In the entries below, the lines from the one with "1644x576 pixels." through the one with "Image resolution: width=831" are to be copied exactly; both ends count.

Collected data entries
● ● ● ● ● ● ●

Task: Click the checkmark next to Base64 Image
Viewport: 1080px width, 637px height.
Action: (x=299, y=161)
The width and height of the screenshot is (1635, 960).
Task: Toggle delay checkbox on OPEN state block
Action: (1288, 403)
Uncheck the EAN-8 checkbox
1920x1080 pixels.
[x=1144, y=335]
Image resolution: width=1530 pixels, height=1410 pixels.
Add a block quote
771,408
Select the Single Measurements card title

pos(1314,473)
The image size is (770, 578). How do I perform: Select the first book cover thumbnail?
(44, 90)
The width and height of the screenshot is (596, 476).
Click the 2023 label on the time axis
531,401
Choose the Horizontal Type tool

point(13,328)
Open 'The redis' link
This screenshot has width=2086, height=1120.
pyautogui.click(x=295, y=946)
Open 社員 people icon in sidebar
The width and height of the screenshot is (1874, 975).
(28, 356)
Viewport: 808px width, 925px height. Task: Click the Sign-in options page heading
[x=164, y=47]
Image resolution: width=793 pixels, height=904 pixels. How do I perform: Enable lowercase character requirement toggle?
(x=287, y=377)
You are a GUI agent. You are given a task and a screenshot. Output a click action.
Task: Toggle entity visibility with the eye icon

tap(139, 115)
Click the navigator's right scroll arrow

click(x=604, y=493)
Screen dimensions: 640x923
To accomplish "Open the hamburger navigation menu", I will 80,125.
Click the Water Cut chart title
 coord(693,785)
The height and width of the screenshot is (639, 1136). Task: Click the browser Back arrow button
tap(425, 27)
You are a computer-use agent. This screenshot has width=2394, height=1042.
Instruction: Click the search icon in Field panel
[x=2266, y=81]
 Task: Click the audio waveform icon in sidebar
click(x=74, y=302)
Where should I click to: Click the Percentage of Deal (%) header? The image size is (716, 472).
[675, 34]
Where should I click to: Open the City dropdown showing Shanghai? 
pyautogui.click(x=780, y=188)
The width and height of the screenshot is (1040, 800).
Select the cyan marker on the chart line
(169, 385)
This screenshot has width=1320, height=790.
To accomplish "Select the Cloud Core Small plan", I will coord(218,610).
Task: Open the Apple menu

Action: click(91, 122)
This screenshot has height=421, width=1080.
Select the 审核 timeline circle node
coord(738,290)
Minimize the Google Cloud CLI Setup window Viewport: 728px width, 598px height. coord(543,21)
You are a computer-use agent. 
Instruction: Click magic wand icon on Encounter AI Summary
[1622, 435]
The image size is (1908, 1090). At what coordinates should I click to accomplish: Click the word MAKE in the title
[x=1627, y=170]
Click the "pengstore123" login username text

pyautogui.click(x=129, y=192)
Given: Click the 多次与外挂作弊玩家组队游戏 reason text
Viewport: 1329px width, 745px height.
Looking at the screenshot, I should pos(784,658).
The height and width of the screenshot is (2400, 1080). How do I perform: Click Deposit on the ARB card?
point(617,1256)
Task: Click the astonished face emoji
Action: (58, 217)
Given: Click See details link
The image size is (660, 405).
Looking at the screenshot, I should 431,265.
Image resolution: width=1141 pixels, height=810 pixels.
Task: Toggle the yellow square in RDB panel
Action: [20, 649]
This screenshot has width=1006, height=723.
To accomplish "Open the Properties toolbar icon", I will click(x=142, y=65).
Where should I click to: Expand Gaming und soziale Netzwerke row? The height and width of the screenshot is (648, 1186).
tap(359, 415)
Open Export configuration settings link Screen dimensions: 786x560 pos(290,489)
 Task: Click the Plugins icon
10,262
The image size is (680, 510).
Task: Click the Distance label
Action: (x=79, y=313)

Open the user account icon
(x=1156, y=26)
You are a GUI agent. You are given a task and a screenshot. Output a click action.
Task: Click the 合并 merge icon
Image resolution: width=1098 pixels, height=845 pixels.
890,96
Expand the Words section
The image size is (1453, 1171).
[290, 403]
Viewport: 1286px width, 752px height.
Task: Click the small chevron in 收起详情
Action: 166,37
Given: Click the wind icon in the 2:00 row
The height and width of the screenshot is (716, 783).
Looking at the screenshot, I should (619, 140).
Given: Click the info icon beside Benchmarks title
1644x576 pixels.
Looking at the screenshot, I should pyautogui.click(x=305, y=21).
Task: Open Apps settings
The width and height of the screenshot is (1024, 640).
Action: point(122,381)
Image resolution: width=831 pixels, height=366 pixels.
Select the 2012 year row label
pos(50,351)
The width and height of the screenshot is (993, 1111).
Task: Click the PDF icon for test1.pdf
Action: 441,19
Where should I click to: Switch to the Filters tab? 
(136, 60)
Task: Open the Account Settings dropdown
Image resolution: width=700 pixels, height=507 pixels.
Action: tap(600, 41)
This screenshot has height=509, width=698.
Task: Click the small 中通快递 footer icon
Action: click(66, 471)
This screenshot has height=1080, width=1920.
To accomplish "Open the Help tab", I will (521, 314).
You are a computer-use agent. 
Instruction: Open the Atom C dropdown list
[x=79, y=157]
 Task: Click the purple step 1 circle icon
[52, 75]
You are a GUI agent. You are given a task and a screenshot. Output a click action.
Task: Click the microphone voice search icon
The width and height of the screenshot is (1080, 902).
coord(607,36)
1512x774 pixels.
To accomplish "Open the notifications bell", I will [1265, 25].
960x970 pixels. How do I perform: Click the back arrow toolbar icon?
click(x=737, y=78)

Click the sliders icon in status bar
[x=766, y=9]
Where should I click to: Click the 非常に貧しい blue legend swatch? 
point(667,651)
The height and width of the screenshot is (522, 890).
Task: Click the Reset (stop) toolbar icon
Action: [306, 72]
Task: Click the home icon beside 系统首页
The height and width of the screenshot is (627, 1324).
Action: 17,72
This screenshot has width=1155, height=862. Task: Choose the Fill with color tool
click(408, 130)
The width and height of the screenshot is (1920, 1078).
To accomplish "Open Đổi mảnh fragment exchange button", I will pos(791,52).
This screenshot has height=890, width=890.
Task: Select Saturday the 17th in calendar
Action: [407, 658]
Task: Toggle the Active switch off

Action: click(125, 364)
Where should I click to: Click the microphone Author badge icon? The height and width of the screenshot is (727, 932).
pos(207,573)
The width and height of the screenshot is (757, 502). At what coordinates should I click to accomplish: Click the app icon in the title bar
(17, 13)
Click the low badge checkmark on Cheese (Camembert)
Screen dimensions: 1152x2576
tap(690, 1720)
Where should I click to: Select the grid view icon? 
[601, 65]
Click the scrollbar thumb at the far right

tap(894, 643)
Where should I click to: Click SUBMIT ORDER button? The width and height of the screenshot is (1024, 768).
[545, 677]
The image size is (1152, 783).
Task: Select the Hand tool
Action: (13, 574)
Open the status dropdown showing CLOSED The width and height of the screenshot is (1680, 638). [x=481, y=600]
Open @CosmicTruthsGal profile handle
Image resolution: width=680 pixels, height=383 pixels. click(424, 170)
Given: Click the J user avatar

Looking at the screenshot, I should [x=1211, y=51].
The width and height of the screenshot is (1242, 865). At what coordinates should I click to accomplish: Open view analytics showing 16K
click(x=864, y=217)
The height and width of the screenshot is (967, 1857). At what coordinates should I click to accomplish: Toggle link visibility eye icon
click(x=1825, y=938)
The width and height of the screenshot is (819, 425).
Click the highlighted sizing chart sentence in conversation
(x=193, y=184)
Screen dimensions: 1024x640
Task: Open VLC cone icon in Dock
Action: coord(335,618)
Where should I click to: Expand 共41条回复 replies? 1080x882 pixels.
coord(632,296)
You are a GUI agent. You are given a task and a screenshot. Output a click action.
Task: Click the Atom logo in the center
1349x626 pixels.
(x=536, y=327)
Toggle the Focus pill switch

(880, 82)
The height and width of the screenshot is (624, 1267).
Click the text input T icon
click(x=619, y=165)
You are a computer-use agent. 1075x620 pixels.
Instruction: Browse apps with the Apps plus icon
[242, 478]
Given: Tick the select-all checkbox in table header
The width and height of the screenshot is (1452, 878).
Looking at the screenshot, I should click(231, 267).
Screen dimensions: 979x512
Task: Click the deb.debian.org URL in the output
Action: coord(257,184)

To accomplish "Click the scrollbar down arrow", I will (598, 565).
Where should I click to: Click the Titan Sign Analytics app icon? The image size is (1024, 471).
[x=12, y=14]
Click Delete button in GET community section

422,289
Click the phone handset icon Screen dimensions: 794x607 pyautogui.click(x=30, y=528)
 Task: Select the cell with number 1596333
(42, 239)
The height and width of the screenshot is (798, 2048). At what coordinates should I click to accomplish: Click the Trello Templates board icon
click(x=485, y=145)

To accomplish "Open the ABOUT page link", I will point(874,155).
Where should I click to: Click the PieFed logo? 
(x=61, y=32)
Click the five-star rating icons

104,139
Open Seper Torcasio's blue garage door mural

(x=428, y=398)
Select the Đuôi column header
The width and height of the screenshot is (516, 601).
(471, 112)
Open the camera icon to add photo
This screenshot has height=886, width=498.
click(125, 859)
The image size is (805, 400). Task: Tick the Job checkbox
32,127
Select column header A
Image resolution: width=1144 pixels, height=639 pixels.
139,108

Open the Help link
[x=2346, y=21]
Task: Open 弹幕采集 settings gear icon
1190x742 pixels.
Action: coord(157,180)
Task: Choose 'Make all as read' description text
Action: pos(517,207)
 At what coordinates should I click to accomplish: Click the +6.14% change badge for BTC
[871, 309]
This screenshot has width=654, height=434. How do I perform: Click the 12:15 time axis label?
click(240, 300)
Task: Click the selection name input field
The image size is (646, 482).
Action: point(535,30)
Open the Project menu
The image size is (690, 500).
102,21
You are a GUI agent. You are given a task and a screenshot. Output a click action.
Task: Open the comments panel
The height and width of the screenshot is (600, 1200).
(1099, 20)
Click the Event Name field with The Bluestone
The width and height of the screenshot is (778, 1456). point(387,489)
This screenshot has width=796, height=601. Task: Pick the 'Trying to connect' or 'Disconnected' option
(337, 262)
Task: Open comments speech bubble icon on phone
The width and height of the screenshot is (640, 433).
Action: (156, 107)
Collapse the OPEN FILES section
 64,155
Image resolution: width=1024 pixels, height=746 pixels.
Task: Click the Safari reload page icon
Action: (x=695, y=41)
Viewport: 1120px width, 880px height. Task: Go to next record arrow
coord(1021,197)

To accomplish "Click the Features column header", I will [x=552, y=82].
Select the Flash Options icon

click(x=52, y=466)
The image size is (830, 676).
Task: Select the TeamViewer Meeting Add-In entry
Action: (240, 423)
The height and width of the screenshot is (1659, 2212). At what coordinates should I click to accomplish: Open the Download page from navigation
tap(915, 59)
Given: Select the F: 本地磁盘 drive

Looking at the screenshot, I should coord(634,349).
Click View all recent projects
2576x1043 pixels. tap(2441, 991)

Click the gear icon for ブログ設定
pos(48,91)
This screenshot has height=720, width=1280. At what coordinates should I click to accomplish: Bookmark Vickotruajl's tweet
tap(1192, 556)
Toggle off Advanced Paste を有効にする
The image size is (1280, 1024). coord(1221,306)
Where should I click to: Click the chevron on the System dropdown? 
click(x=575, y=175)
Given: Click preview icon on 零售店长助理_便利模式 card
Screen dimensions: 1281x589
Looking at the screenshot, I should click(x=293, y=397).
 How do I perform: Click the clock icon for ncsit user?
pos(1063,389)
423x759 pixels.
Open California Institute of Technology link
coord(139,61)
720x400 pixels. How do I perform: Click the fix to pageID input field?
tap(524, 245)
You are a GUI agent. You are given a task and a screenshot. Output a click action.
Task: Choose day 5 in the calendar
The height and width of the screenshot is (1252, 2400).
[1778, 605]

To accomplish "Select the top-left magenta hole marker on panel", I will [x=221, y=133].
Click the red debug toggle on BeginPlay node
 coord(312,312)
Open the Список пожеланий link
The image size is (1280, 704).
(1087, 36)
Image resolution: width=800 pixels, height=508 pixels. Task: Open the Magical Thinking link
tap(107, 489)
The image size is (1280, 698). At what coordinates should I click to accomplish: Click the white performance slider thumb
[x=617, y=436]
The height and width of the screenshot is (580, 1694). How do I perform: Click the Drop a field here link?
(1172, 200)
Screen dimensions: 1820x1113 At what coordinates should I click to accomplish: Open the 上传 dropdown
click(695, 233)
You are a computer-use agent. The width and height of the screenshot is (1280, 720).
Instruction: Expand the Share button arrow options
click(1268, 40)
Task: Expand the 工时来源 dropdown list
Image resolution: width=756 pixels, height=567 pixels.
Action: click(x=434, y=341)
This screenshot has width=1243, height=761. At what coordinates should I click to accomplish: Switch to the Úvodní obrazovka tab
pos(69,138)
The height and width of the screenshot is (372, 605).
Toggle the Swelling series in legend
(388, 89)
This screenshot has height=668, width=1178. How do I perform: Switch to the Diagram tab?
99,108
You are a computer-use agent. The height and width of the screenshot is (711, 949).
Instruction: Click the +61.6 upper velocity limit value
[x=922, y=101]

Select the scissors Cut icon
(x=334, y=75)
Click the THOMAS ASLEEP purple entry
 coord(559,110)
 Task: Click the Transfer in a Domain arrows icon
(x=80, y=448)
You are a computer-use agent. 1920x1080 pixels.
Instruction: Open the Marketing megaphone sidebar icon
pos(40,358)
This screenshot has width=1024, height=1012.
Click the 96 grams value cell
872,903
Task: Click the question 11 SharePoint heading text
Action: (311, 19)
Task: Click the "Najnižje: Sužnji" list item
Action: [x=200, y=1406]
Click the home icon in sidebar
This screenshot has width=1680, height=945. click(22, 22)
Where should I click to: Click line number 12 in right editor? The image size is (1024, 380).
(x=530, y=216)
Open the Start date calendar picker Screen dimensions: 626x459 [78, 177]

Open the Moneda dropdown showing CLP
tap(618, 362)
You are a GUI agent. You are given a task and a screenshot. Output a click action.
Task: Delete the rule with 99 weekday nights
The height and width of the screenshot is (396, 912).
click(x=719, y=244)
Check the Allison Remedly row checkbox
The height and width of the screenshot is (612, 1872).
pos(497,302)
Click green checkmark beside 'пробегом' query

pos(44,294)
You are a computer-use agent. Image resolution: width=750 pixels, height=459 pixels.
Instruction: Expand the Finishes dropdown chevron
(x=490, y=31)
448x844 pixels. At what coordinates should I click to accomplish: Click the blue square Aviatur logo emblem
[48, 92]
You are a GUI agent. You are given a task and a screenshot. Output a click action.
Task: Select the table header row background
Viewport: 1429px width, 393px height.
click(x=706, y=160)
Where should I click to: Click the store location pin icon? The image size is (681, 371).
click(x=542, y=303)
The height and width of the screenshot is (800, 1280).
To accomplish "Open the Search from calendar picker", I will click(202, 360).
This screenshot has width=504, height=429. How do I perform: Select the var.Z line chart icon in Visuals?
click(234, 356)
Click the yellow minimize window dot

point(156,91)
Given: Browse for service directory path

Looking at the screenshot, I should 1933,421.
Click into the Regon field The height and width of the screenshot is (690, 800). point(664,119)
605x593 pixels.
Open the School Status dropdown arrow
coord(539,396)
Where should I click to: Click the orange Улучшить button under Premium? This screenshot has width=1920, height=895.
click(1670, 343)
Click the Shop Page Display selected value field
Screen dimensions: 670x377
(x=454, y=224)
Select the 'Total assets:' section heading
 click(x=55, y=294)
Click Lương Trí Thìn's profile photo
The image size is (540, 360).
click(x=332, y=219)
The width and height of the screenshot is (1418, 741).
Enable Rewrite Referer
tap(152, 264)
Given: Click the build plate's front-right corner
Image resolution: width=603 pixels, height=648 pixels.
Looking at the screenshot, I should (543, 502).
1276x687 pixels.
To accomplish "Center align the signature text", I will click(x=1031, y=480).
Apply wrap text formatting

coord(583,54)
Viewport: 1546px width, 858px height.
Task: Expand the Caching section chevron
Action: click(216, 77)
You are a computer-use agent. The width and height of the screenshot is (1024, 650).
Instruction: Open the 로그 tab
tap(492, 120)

● ● ● ● ● ● ●

■ Result below ■
1644x576 pixels.
Looking at the screenshot, I should pyautogui.click(x=305, y=21).
Task: Open Apps settings
The width and height of the screenshot is (1024, 640).
Action: point(122,381)
Image resolution: width=831 pixels, height=366 pixels.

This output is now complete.